Process a list of objects owned by Python using PyO3 and Rayon

Hi everyone,

I'm writing a small Python extension in Rust using PyO3. The extension simulates a collection of independent, finite Markov processes as state machines that are stepped from state-to-state by drawing random numbers to determine the next state and when it occurs. I hit various bottlenecks implementing this in both single-threaded pure Python and using Python's multiprocessing, so I decided next to try to step each state machine in parallel in Rust. I need to simulate about 10 million state machines, with each one going through between 0 and ~100 transitions per simulation step.

Here's a simplified version of something close to what I would like to do (scroll down to see the whole code):

#[pyclass]
struct StateMachine {
    state: i32
}

impl StateMachine {
    #[new]
    fn new() -> Self {
        StateMachine { state: 0 }
    }

    fn run(&mut self) -> Transition {
        // Normally random number generation occurs here, but do this
        // instead for the sake of simplicity
        self.state += 1;
        Transition { data: 1.0 }
    }
}

#[pyclass]
struct Transition {
    data: f64
}

#[pyfunction]
fn par_run(machines: Vec<&PyCell<StateMachine>>) -> Vec<Transition> {
    Python::with_gil(|_| {
        machines
            .into_par_iter()
            .map(|machine| machine.borrow_mut().run())
            .collect()
    })
}

StateMachine instances should be created in Python and are owned by the Python interpreter. par_run is a Python function that takes a list of StateMachines as an argument. Then, the run() method for each object is farmed out to a Rayon parallel iterator, where each StateMachine's Rust run method is called.

The problem is that &PyCell<StateMachine> is not Sized, which is required by Rayon's IntoParallelIterator trait by way of its ParallelIterator trait. And if I understand correctly, I must use PyCell to get references to the state machines coming from Python because Rust doesn't own them.

The compiler error is:

error[E0599]: the method `into_par_iter` exists for struct `Vec<&pyo3::PyCell<StateMachine>>`, but its trait bounds were not satisfied
  --> src/main.rs:25:14
   |
25 |             .into_par_iter()
   |              ^^^^^^^^^^^^^ method cannot be called on `Vec<&pyo3::PyCell<StateMachine>>` due to unsatisfied trait bounds
   |
   = note: the following trait bounds were not satisfied:
           `[&pyo3::PyCell<StateMachine>]: Sized`
           which is required by `[&pyo3::PyCell<StateMachine>]: rayon::iter::IntoParallelIterator`
           `[&pyo3::PyCell<StateMachine>]: rayon::iter::ParallelIterator`
           which is required by `[&pyo3::PyCell<StateMachine>]: rayon::iter::IntoParallelIterator`

The crux of my question is: how can I run a method on a collection of independent Python objects in parallel?

Thanks!

It is; pointers always are. You misread the error message – it's complaining about a slice not being sized.

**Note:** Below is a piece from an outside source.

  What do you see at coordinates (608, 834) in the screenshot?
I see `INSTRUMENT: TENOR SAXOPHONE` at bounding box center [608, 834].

I can't reproduce this in the Playground as it doesn't have PyO3 available, but given that you plan to give away ownership of the vector, you could try if it works with a move |_| { ... } closure instead.

2 Likes

Thanks a lot for your help @H2CO3

After a lot of trial-and-error and help from the PyO3 devs, I managed to get the following to work:

#[pyfunction]
pub fn par_run(machines: Vec<&PyCell<StateMachine>>) -> PyResult<Vec<Transition>> {
    let mut machines = machines
        .into_iter()
        .map(|cell| cell.try_borrow_mut())
        .collect::<Result<Vec<PyRefMut<
>>, _>>()?;

    let mut machines = machines
        .iter_mut()
        .map(|refr| refr.deref_mut())
        .collect::<Vec<&mut StateMachine>>();

    Ok(machines
        .par_iter_mut()
        .map(|machine| machine.run())
        .collect()
    )  
}

The pyfunction macro will claim the GIL for you. After that, I struggled a bit to get the mutable references out of the Python-owned cells, but in the end the above works without copying the data.

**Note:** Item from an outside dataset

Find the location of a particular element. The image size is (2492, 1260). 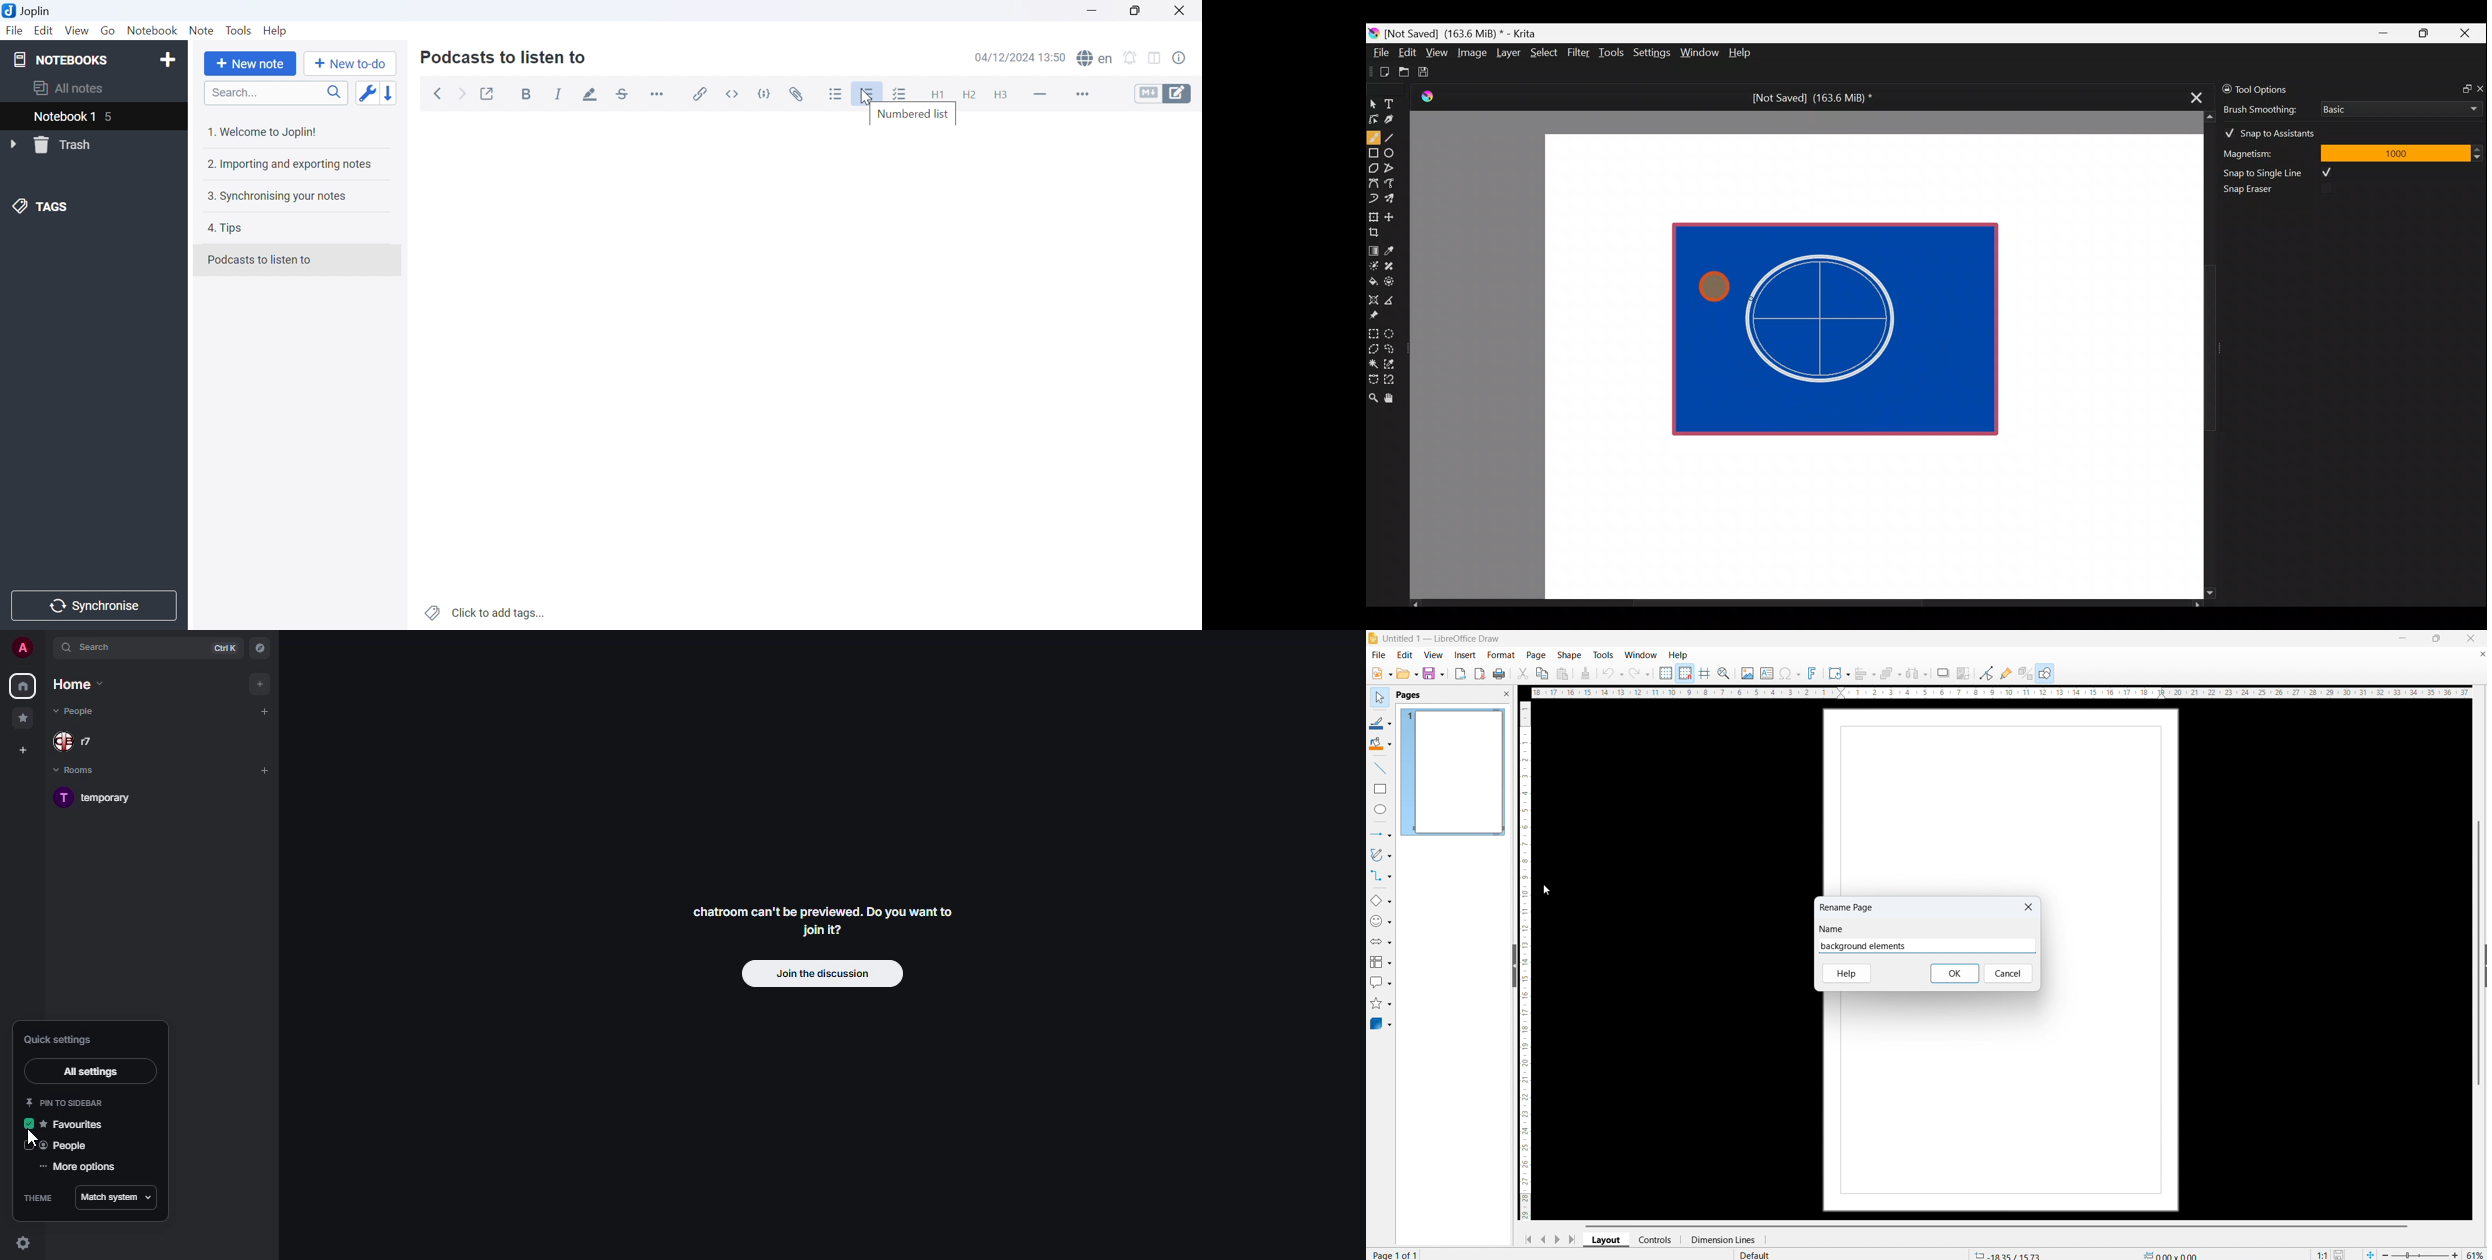

temporary is located at coordinates (98, 799).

That seems like a lot of collecting. Wouldn't the following work instead?

#[pyfunction]
pub fn par_run(machines: Vec<&PyCell<StateMachine>>) -> PyResult<Vec<Transition>> {
    machines
        .into_par_iter()
        .map(|cell| Ok(cell.try_borrow_mut()?.run()))
        .collect()
}

I agree. I tried various permutations around iterating and collecting but almost always ran into issues on the trait bounds that were required by Rayon's parallel iterators. IIRC your suggestion gives a compiler error similar to the one in my original post. (I can verify this tomorrow.)

I'd be happy to hear more suggestions on simplifying what I have working.

I played around with this a bit and it looks like it can't be simplified, after all. The reason is that PyCell is not Send, which means that arrays of PyCell in any form won't implement any of the parallel iterator traits.